═══ Recorded data ═══

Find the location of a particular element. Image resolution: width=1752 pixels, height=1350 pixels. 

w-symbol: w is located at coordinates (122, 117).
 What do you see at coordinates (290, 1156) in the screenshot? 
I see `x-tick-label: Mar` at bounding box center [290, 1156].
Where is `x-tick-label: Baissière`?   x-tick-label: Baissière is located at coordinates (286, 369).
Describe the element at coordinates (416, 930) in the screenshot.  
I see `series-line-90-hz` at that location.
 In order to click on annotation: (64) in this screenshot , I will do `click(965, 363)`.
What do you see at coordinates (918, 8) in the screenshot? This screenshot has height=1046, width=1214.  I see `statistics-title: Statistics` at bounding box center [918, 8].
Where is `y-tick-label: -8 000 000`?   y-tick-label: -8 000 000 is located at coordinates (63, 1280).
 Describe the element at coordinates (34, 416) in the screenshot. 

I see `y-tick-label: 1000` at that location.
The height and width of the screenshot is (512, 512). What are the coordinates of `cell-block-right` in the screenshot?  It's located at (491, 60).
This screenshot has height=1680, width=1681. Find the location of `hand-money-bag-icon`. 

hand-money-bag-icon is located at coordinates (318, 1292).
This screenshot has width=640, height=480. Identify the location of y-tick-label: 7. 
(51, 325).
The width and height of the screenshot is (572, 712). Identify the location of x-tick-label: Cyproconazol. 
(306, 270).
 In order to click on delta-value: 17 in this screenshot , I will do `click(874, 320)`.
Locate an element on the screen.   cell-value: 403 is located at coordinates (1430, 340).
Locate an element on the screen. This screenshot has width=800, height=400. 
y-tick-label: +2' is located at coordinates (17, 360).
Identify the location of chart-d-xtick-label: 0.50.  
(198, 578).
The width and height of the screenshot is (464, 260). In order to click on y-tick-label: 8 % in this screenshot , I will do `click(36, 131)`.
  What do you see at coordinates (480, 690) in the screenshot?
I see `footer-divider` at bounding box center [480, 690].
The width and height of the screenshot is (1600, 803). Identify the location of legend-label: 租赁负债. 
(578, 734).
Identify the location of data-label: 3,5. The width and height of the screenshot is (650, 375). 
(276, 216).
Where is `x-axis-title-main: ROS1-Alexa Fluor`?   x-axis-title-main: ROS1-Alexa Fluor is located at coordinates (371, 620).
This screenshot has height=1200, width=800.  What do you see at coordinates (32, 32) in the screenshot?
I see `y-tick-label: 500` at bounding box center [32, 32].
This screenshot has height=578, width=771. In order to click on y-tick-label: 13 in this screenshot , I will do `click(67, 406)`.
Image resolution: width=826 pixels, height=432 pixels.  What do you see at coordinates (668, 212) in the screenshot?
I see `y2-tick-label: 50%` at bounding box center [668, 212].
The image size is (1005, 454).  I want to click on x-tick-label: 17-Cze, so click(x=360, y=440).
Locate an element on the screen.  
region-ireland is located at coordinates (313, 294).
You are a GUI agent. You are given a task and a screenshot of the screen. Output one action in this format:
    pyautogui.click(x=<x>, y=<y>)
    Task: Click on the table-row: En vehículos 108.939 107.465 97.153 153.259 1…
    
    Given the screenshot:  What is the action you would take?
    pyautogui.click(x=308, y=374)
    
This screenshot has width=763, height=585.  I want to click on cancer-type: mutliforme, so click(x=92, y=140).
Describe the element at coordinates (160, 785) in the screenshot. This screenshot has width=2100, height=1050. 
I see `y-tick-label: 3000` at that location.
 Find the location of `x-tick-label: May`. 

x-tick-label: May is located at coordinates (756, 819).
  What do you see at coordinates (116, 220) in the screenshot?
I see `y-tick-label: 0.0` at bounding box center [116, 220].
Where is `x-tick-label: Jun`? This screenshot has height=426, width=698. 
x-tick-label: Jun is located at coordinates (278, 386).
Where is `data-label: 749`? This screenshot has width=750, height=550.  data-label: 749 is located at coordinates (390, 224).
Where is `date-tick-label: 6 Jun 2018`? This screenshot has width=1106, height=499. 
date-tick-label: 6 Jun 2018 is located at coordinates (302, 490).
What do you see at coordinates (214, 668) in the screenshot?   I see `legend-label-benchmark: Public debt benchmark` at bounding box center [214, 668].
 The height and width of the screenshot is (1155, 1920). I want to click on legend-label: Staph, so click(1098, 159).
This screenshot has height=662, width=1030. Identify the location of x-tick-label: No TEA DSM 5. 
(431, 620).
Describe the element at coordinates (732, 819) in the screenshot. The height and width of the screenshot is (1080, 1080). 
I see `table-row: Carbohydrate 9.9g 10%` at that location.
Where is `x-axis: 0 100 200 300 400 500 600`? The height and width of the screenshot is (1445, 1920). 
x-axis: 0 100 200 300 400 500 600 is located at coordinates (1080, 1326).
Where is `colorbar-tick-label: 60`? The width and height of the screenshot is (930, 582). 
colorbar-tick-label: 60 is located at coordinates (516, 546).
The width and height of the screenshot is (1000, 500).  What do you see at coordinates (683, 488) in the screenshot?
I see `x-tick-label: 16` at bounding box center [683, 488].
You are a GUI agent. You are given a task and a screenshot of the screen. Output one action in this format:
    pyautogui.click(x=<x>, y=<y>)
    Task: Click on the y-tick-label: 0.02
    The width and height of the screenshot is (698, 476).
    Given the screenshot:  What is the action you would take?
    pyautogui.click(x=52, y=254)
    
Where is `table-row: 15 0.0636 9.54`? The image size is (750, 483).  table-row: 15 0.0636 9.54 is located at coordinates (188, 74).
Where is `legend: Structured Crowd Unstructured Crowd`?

═══

(What you should do) Report each line of the records above that contains the string "money", and copy every such line in full. Case matters, so a match must have the same capitalization.

(Written answer)
This screenshot has height=1680, width=1681. Find the location of `hand-money-bag-icon`. 
hand-money-bag-icon is located at coordinates (318, 1292).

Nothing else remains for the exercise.